Eine außerordentliche Kündigung des Arbeitgebers wegen Trunkenheit kommt nur in Betracht, wenn durch zusätzliche Umstände eine alsbaldige Beendigung des Arbeitsverhältnisses unverzichtbar erscheint. Als belastende Umstände in diesem Sinne sind beispielsweise die Uneinsichtigkeit des Arbeitnehmers nach früheren Vorfällen, vergebliche Abmahnungen, unverantwortliche Handlungen im alkoholisierten Zustand sowie besondere betriebliche Gefahren berücksichtigungsfähig (vgergleiche Sächsisches LAG, Teilurteil vom 16.02.2006, Aktenzeichen 8 Sa 968/04).

8. Pflichtverletzungen

  • Ein stellvertretender Küchenleiter einer Großküche, der die Qualität, die hygienische Unbedenklichkeit und die Quantität des angelieferten Gemüses und Obstes zu prüfen und zu dokumentieren hat, begeht eine schwerwiegende Pflichtverletzung, wenn er gleichzeitig Inhaber des Unternehmens ist, das dieses Obst und Gemüse liefert und diesen Umstand und die damit verbundene Interessenkollision dem Arbeitgeber verheimlicht (vergleiche LAG Köln, Urteil vom 25.09.2006, Aktenzeichen 14 Sa 658/06).

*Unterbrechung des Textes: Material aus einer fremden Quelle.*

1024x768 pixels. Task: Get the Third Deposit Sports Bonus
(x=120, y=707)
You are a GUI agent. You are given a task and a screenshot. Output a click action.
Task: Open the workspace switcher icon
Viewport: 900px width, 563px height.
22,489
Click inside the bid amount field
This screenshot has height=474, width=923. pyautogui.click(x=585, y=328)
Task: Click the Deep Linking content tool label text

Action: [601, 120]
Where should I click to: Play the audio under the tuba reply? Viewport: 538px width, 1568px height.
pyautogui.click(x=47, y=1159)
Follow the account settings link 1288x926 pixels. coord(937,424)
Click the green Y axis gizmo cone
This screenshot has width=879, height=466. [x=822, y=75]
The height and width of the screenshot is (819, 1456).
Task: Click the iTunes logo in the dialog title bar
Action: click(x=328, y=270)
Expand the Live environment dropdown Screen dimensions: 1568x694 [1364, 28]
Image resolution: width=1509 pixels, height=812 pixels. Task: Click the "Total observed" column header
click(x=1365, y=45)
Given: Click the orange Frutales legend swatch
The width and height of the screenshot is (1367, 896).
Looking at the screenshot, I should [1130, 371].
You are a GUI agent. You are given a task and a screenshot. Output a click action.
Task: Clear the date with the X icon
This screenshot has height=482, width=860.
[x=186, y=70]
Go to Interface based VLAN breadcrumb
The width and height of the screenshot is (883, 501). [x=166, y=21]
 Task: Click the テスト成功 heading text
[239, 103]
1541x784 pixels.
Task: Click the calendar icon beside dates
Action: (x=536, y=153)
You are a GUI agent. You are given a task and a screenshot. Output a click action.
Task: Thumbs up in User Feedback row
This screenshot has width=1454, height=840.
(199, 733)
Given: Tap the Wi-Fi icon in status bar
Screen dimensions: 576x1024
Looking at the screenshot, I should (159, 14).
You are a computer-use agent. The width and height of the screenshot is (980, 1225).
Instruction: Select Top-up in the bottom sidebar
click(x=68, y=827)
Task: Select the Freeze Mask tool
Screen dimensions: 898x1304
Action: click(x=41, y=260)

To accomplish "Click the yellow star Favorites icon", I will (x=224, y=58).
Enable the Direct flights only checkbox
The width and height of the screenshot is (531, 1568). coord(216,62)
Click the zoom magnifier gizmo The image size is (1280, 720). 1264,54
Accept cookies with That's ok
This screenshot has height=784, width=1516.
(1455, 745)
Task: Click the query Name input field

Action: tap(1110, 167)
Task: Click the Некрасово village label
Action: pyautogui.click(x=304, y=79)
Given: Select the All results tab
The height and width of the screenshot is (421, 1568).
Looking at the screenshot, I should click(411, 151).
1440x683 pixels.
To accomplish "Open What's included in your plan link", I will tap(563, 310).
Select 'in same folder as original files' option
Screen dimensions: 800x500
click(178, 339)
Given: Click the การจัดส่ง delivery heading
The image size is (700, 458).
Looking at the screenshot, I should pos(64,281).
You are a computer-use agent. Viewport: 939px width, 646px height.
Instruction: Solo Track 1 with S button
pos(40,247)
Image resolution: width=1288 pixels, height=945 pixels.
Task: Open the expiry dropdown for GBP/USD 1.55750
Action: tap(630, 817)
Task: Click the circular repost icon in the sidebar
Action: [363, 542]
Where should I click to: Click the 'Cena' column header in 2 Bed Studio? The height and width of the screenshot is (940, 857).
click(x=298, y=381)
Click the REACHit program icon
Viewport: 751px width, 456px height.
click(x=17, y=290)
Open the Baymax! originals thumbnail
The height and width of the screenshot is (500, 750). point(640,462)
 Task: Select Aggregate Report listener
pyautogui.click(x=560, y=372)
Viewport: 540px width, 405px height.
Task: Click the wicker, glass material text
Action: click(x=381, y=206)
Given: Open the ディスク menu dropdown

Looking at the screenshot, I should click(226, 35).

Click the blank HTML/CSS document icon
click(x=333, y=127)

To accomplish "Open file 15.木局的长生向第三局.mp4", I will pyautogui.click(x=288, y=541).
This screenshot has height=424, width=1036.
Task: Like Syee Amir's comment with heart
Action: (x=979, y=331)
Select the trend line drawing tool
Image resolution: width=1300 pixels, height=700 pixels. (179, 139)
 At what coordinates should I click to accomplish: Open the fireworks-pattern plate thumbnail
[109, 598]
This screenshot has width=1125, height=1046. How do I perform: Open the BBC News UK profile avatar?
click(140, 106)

  • Eine solche außerordentliche Kündigung kommt in Betracht, wenn eine Patientenbetreuerin in einer Vielzahl von Fällen unter Gefährdung der Gesundheitsinteressen der Patienten ihre Arbeit nicht oder nachlässig verrichtet und insgesamt vier Abmahnungen zu keiner Besserung führen (vergleiche LAG Köln, Urteil vom 30.10.2006, Aktenzeichen 14 Sa 158/06).
  • Verstößt ein Angestellter bewusst gegen Lebensmittelvorschriften, kann dies eine fristlose Kündigung rechtfertigen. Bei einem beachtlichen Gesundheitsrisiko für den Kunden und einer erheblichen Beeinträchtigung der Geschäftsinteressen des Arbeitgebers sei auch nach langjähriger unbeanstandeter Zusammenarbeit eine sofortige Beendigung des Arbeitsverhältnisses gerechtfertigt. Im vorliegenden Fall hatte ein Fleischereiangestellter Hackfleisch vom Vortag verarbeitet (LAG Frankfurt, Urteil vom 27.04.2006, Aktenzeichen 5 Sa 1710/05).
Hinweis:
Die hier genannten Fälle sind Beispiele; wann im Einzelfall eine außerordentliche Kündigung gerechtfertigt sein kann und wann nicht. Ob eine außerordentliche Kündigung im konkreten Fall gerechtfertigt ist, hängt von den besonderen Umständen des Einzelfalls ab.